Avec le recul, quel regard portez-vous sur votre contribution à ce film ?

« C'était une sacrée expérience mais j'en garde un souvenir pour le moins amer, à cause de la façon dont la production a géré le tournage, de ce à quoi ressemble le film au final, et de promesses non tenues par le réalisateur/producteur. C'était beaucoup de boulot parce que j'étais producteur délégué, autrement dit je m'occupais d'une foultitude de petites choses qu'on me chargeait de régler quand il n'y avait personne d'autre pour s'en occuper.
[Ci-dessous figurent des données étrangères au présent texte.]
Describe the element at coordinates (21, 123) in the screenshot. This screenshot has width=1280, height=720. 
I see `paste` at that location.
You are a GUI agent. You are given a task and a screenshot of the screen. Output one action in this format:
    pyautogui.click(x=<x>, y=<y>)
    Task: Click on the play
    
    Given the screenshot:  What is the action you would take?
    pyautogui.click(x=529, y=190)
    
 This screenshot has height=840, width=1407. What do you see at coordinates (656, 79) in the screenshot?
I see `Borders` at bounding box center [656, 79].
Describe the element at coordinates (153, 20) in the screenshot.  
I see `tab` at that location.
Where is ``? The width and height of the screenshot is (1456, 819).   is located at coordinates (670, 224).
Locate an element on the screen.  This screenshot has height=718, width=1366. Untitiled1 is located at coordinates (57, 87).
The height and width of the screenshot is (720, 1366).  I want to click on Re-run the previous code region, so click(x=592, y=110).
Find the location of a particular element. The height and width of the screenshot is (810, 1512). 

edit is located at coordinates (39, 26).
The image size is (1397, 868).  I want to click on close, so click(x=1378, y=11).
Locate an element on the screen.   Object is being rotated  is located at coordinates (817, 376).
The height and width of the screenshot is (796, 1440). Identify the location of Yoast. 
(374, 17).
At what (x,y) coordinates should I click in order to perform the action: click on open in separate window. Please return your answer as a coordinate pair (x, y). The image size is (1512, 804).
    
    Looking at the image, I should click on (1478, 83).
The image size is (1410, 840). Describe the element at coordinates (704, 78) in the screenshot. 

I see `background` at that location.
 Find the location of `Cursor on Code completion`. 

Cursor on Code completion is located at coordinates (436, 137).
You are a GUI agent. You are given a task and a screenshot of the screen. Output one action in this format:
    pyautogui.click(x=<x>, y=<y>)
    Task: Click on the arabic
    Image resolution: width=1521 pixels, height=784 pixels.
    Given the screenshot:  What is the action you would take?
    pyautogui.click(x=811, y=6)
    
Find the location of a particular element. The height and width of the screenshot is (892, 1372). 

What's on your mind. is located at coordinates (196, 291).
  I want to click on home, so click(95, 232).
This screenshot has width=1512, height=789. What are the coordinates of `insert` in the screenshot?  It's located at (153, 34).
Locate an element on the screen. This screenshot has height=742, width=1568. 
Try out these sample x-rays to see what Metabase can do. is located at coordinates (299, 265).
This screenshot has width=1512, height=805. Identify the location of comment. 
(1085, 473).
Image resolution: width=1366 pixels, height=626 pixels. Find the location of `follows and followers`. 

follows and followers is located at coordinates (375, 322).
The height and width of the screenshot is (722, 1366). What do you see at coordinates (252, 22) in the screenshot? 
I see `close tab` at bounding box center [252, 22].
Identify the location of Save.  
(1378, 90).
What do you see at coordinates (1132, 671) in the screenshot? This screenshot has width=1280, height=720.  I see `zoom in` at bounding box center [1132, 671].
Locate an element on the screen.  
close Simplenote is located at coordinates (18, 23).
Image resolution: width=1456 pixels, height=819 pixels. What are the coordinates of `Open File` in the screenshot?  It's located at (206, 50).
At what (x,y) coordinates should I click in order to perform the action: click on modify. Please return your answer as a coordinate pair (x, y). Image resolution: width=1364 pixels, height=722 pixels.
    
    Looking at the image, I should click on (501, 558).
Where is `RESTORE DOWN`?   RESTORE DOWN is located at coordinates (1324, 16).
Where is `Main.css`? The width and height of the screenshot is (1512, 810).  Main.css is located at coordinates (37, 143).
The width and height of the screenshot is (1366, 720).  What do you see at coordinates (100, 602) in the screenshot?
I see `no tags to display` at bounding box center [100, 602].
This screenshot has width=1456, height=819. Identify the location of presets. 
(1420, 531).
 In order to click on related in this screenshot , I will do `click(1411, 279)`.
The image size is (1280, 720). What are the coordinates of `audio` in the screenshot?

Comme je vous l'ai déjà raconté j'ai conçu les accessoires, les bruitages, meublé les décors, supervisé l'enregistrement des dialogues avec les acteurs disponibles, doublé moi-même les acteurs indisponibles, assuré le montage et le mixage de la bande-son, mais j'ai également assuré le repérage et le planning des lieux de tournage, co-réalisé certaines scènes avec la seconde équipe, servi de doublure sur quelques plans, aidé à bricoler quelques (mauvais) effets spéciaux, tenu le rôle du Détective Pat Carlyle, écrit les dialogues de la scène que j'ai en commun avec la "star" Jimmy Williams, j'ai aussi piloté la voiture qui défonce l'entrée d'un garage et percute un des méchants, j'ai même fait quelques cascades dans la scène de baston générale à la fin, et j'en oublie probablement encore. »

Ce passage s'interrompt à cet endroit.